Agrippa. Noche sin estrellas.. Índice y notas.
Buenas noches, añorado maestro. Le quería escribir una de mis cartas nocturnas semanas atrás, pero no soy amigo ni del tiempo ni de las horas caprichosas y mis erosionados pensamientos deambulan a veces en una cuasi posibilidad antes de retroceder para siempre al hiato que hay más allá de mi ser. En cierto modo creí encontrar el germen de alguna renovada esperanza, pero fueron frutos impuros los que tengo ahora entre mis manos. Hace meses nació en mí una motivación nueva, algo que parecía surgir de la nada, con una espontaneidad tal que creí encontrarme con un sueño revelado, un sincero regalo de la fortuna. Era un plan aparentemente inocuo, geométricamente perfecto, digno de encajar en mi nueva vida, con los estudios que tan fervorosamente quería completar. Así pues, todo era tan perfecto que mi voluntad pronto se contagió de esa triste añoranza de plenitud. Volví a estudiar, a abrazar el fuerte aliento de los intrépidos y era una noticia tan inmensamente positiva que a punto estuve de volver a escribirle, pero esta vez en privado, con el único ánimo de que usted se volviera a sentir orgulloso de mí. Era mi modo de darle a entender que muchas de sus palabras habían encontrado en mi alma un hueco fértil para crecer. Pero maldito como es mi destino, la fortuna pronto ensombreció y en mis sueños volví a ver ese timón maniobrar hacia las aguas de la incertidumbre. Dejé de dormir. Y usted ya sabe que cuando los sueños no acontecen, las pesadillas inundan la realidad. Al principio mi cuerpo aparecía luminoso, cubierto de llamas abrasivas, pero luego, con los años, se aparecen esos brazos carbonizados que tratan de atraparme para siempre y sepultarme bajo la tierra.

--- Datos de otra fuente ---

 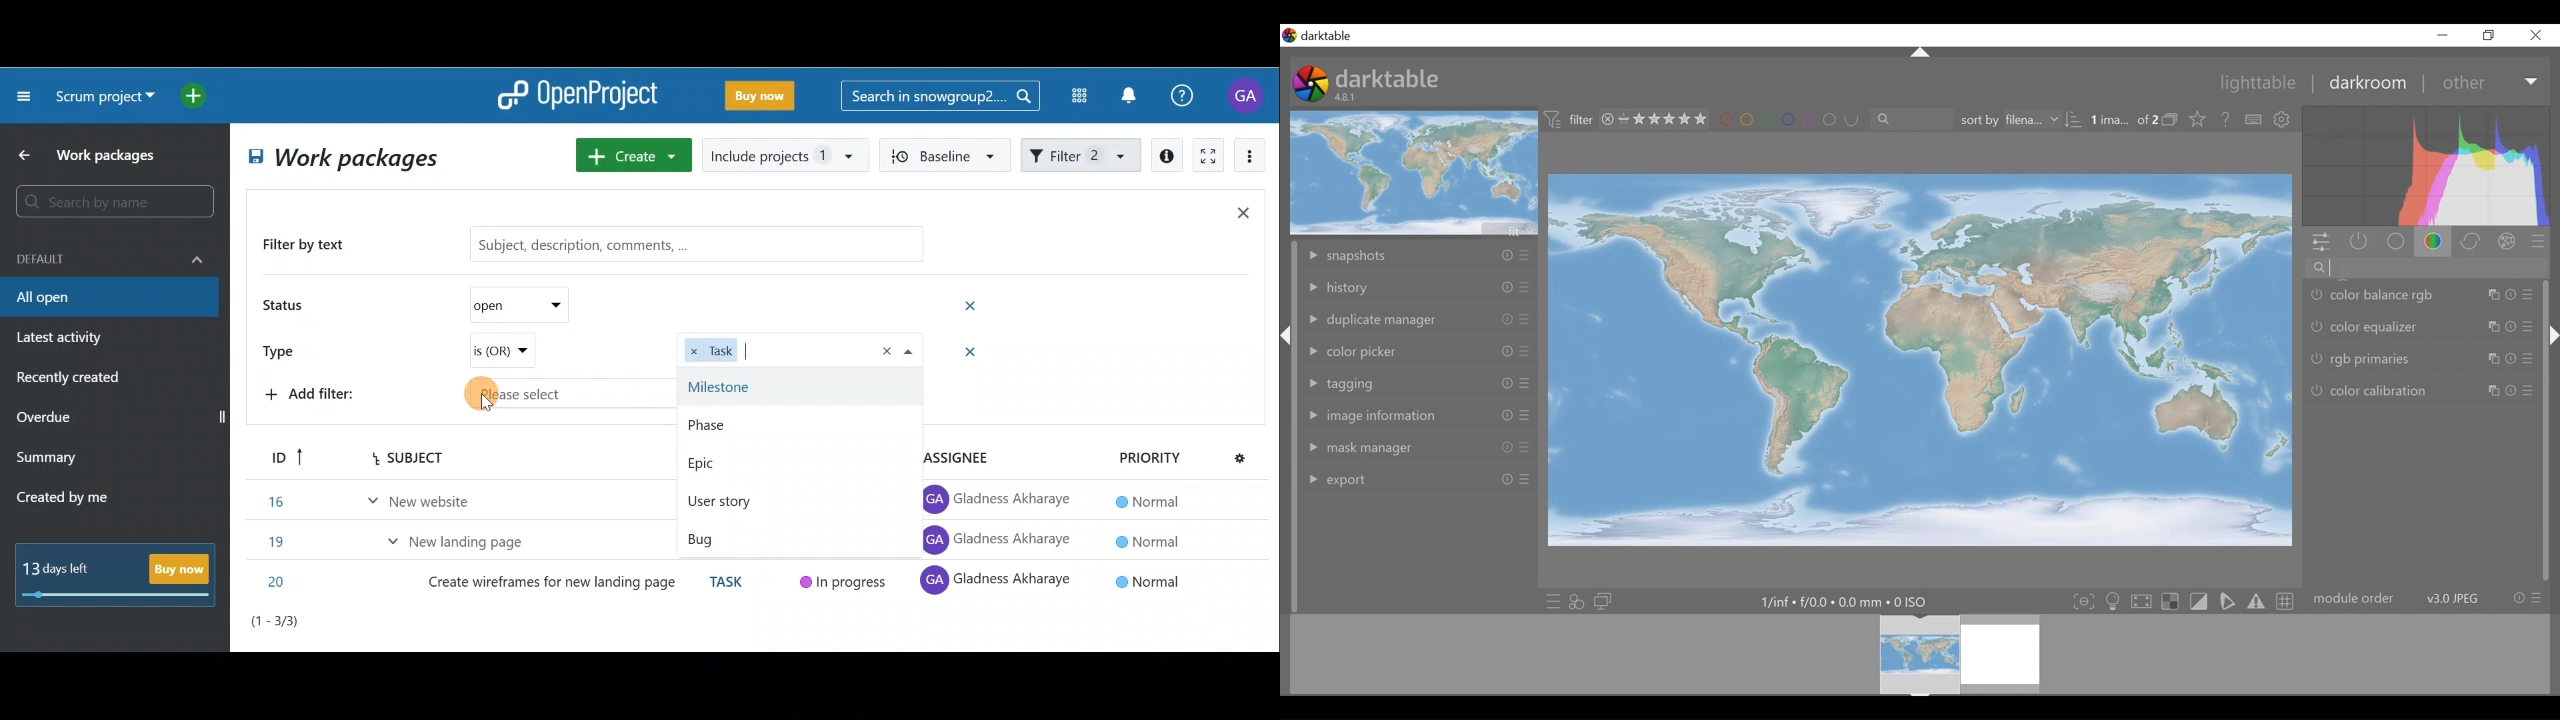 I want to click on darkroom, so click(x=2365, y=82).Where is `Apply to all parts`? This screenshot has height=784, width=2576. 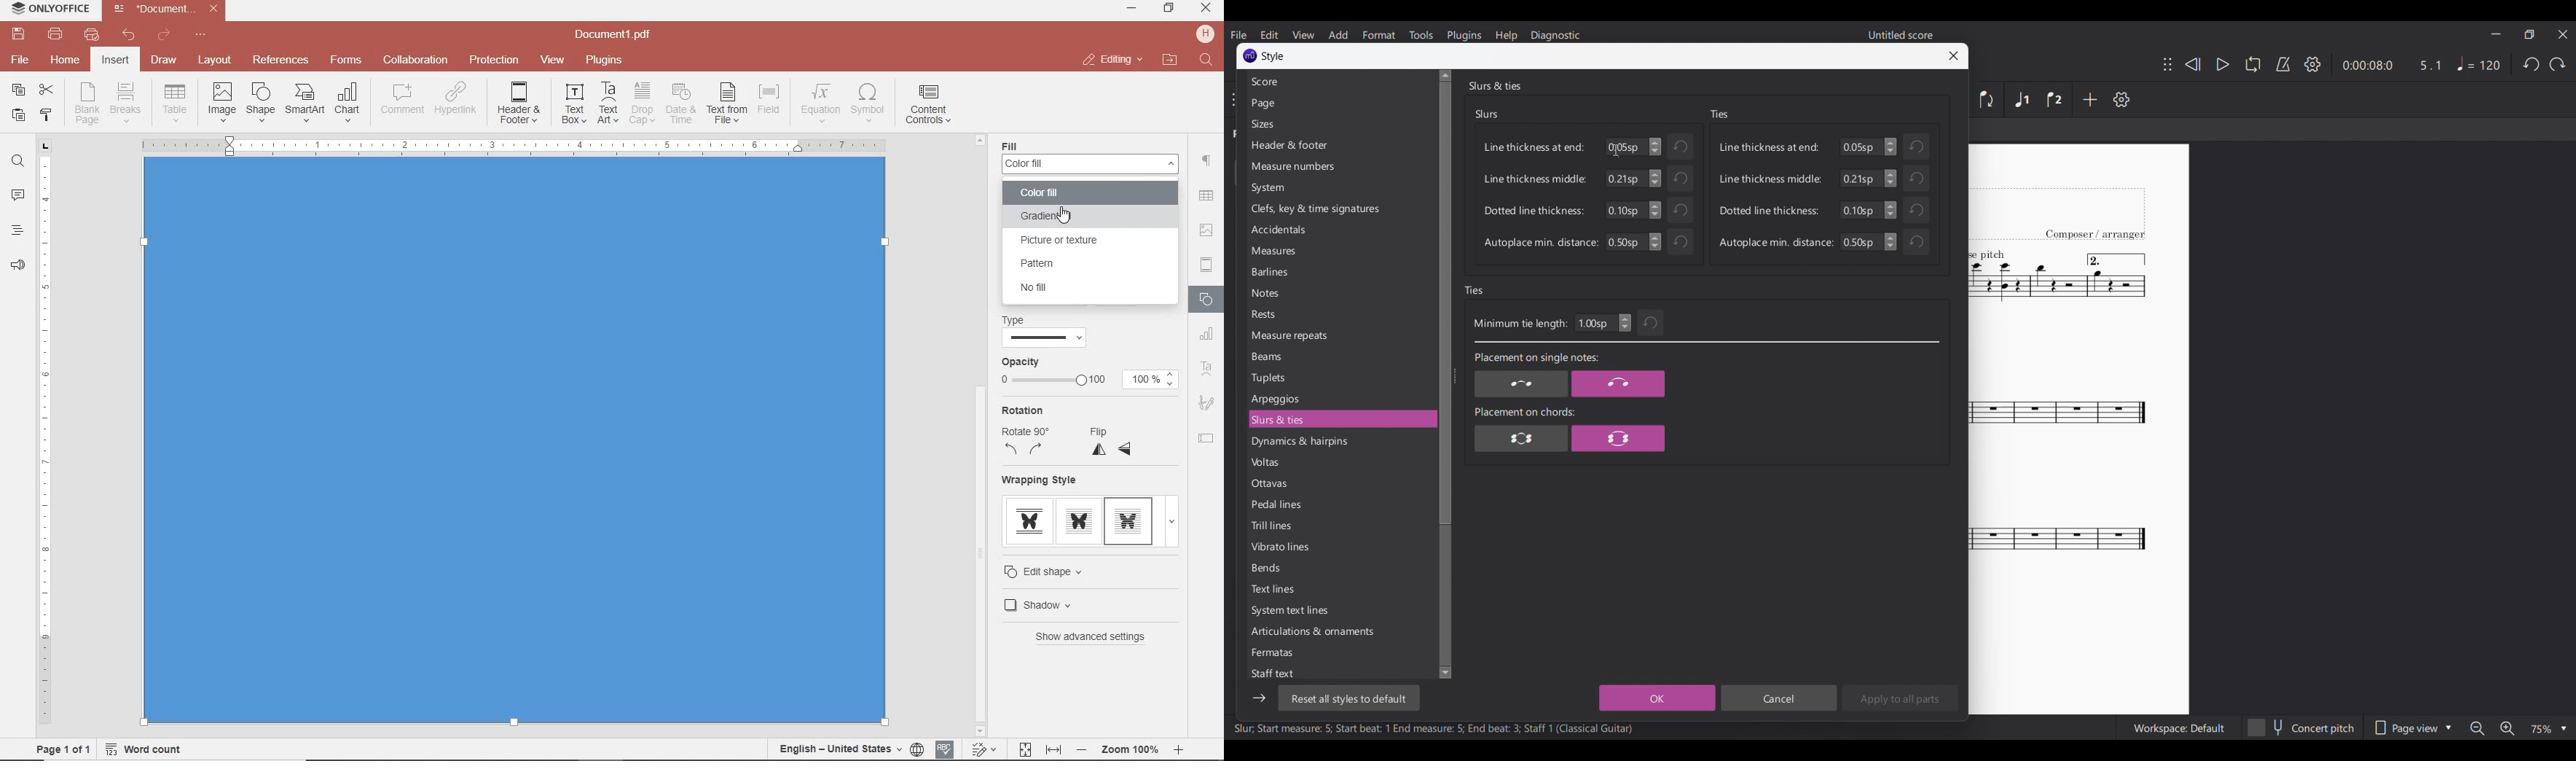 Apply to all parts is located at coordinates (1900, 698).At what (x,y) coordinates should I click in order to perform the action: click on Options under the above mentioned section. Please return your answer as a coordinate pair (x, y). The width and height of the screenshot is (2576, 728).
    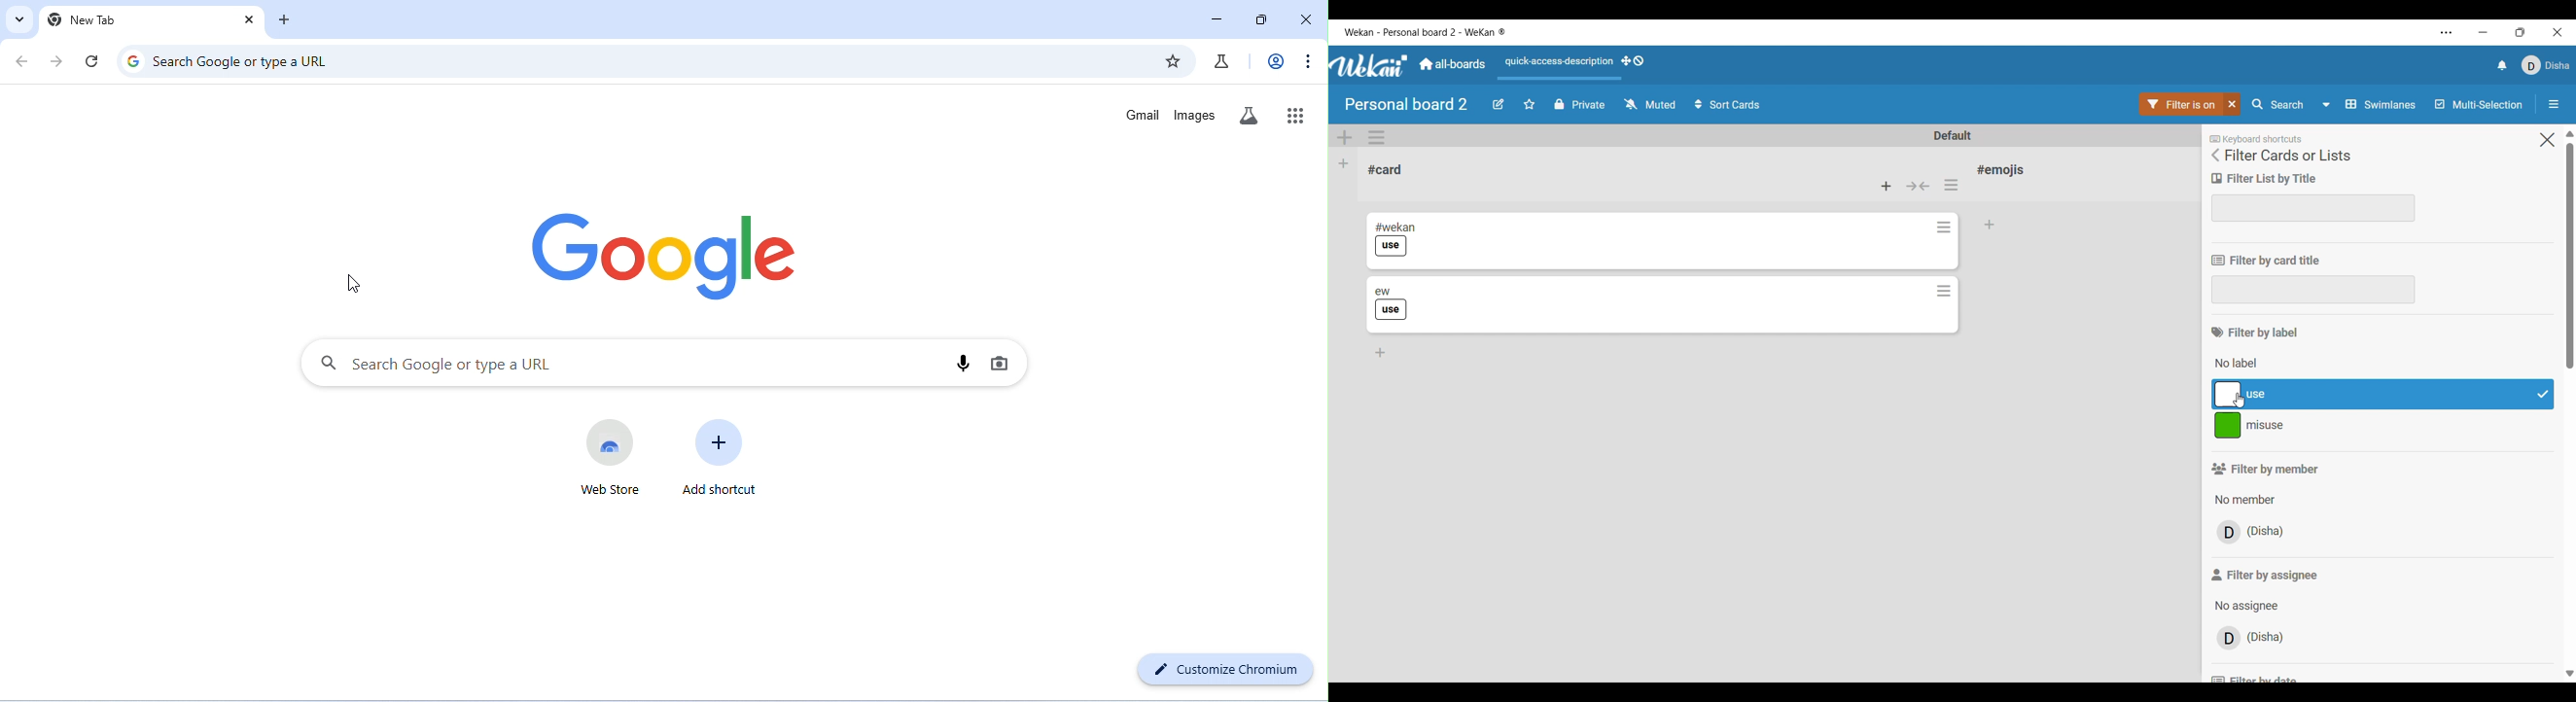
    Looking at the image, I should click on (2242, 365).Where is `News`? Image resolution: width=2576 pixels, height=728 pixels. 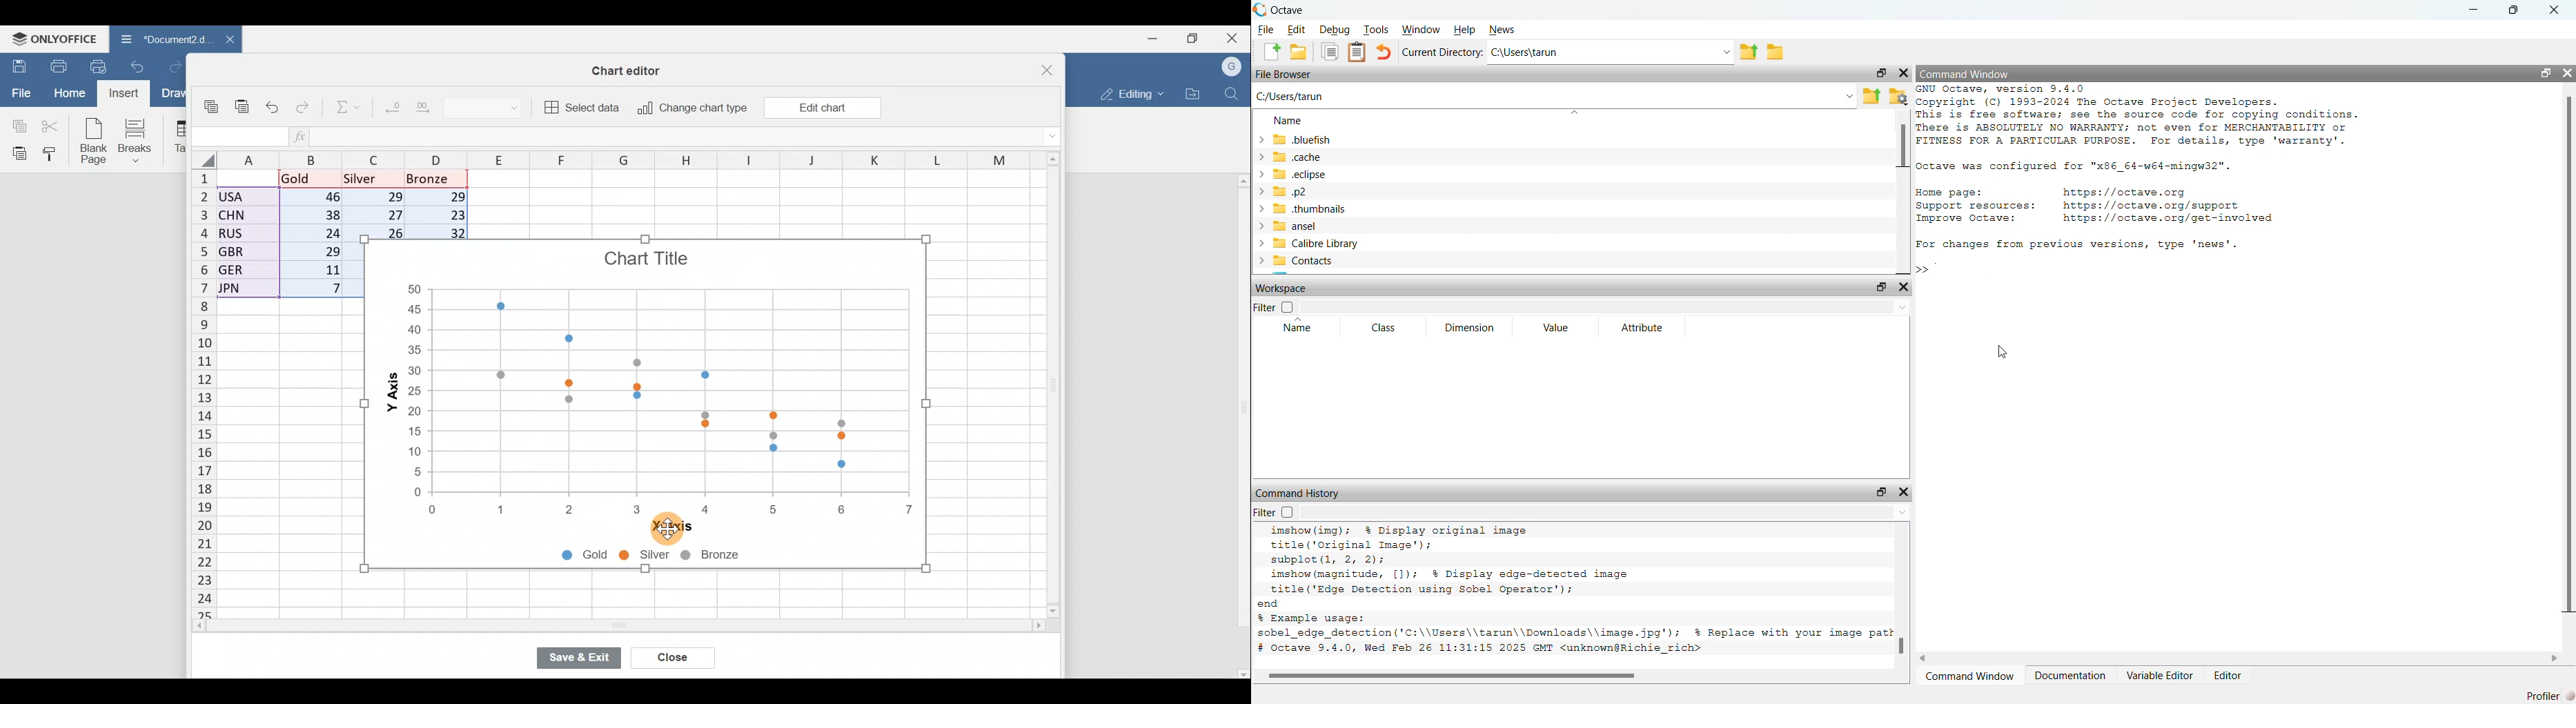
News is located at coordinates (1503, 28). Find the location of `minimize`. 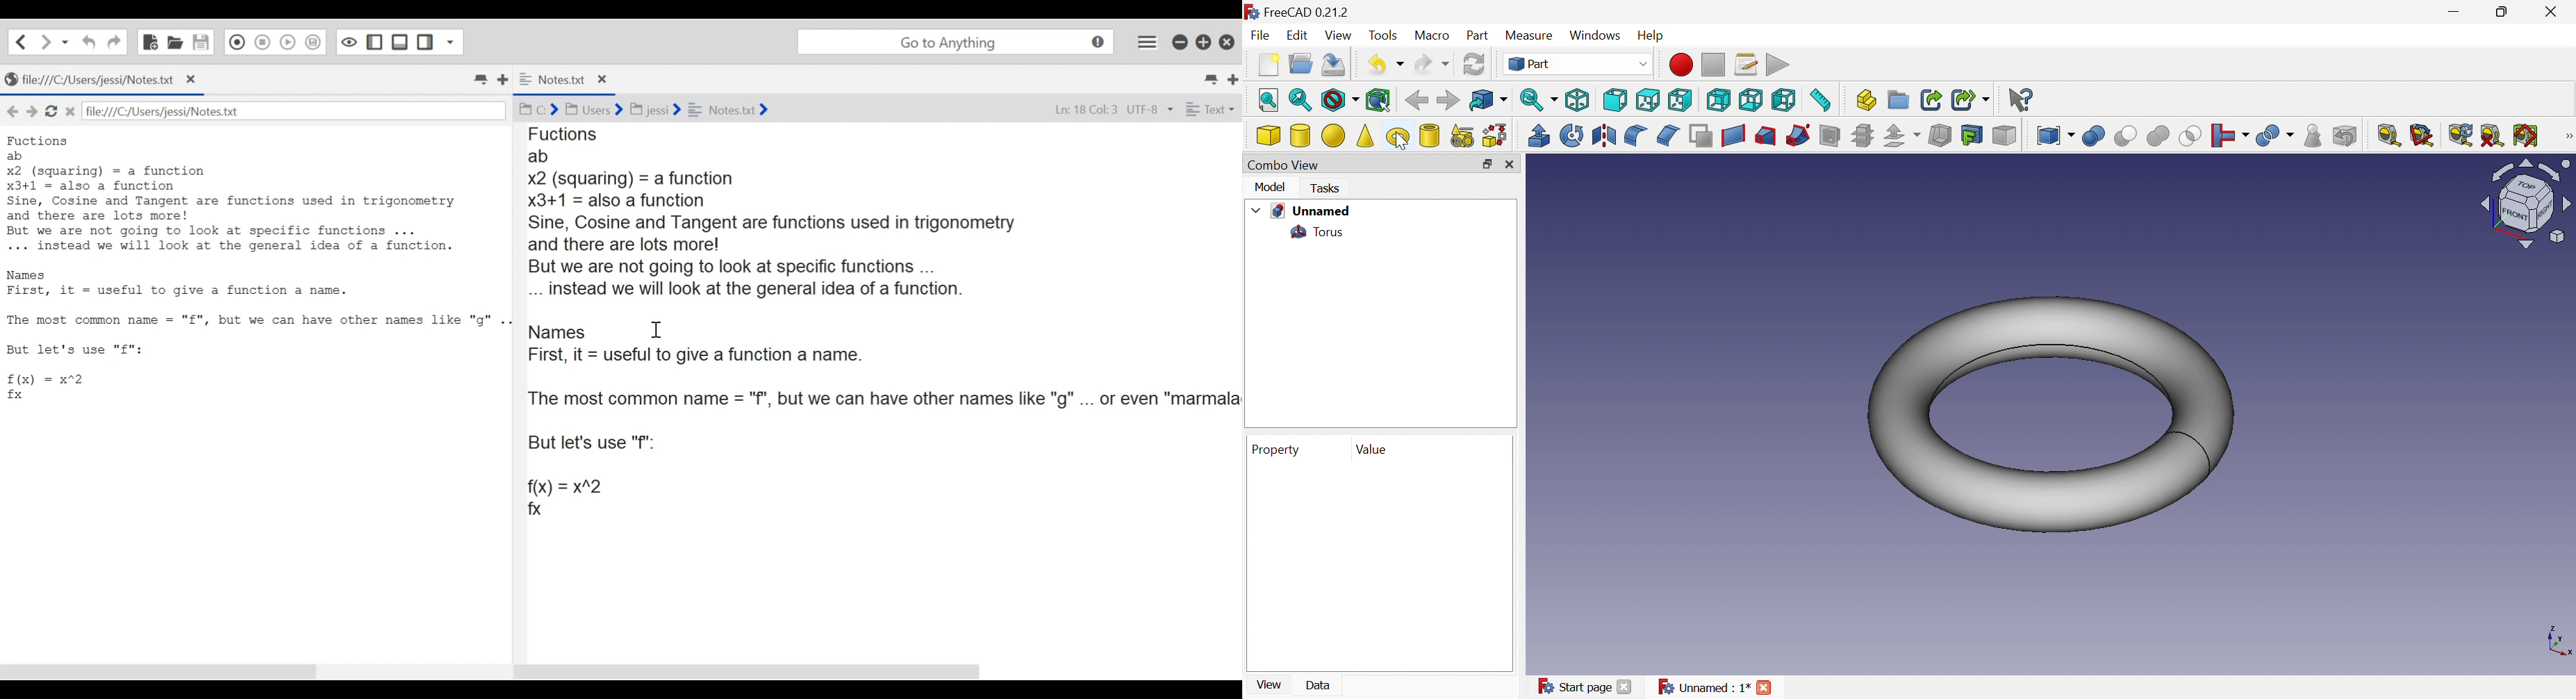

minimize is located at coordinates (1180, 43).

Pronto acudió a mí la desesperanza, la infinita desolación que tarde o temprano me cercenará la vida. Recaí de nuevo. Todo parecía estar bien, no había tenido un nuevo ataque desde hacía ya casi un año y a los estudios, le debía añadir que he vuelto a escribir en profundidad, metiéndome en aquellos temas que tanto escalofrío le suscitaban. No obstante, comprobé lo frágil que soy cuando un solo golpe pudo conmigo en menos de lo que acude la pesadilla al durmiente. Me he visto estos días encerrado de nuevo en mi asqueroso cuerpo, el cual veo ya no como un igual, sino como una simple cáscara envolvente que me aprisiona, me asfixia y me devora el alma como una planta carnívora. Pero este no me disuelve, me sazona en la crueldad que sólo el mundo es capaz de crear. He recordado así, tumbado en el sillón durante horas inciertas, aquellos últimos momentos de vida, cuando caminando por el norte, en busca del fin del mundo, sentí que mi cuerpo empezaba a fallar. Hacia ya años que sentía extrañezas, síntomas variados que otros achacaban a múltiples fatalidades, pero aquella vez era distinto. Bajo mi piel, sentía que algo que no era yo había despertado. Era él, un otro que venía a por mí, que venía a hacerme daño. Y así fue como desperté del dulce sueño y me vi sometido a la eterna noche. Todavía no había venido el mal mayor, pero ya sentía que todo iba a cambiar, que ya no iba a encontrar en este mundo aquello que querría haber encontrado. Pronto la familia me dio la espalda, los amigos se desvanecieron y la mujer detrás de la última carta se esfumó como si nunca hubiera existido. Pensé a veces que era así como tenía que ser. Nadie iba a querer a alguien enfermo y aunque yo todavía no sabía a ciencia cierta que lo estaba, ya me veía a mí mismo sufrir todas las atrocidades del mundo.
Esta tarde, como de costumbre, me ha vuelto a ocurrir que quería escribir, pero no sabía cómo. La semana anterior volví a tener otro ataque y desde entonces mi cuerpo todavía alberga dolor. Y cuando eso ocurre, me cuesta pensar, escribir o leer. Entonces me he colocado recostado en el sillón, cerca de la puerta del balcón para ver la oscuridad creciente. Es una delicia poder ver el cielo oscurecido antes de las nueve y descubrir en ese prematuro anochecer, un cierto atisbo de paz. Eso es, Agrippa, lo único que me ha podido dar fuerzas para volver a comunicarle mis pensamientos; el consuelo, de que detrás de todo el dolor que pueda albergar mi cuerpo, siempre hay un misterio, una puerta o un pequeño destello lejano que me animan a seguir soñando con el cielo.
Con esto me despido. Espero no haberle entristecido con mis palabras. Debo proseguir con estos ejercicios y es posible que muy recientemente tenga noticias mías. Un cordial saludo.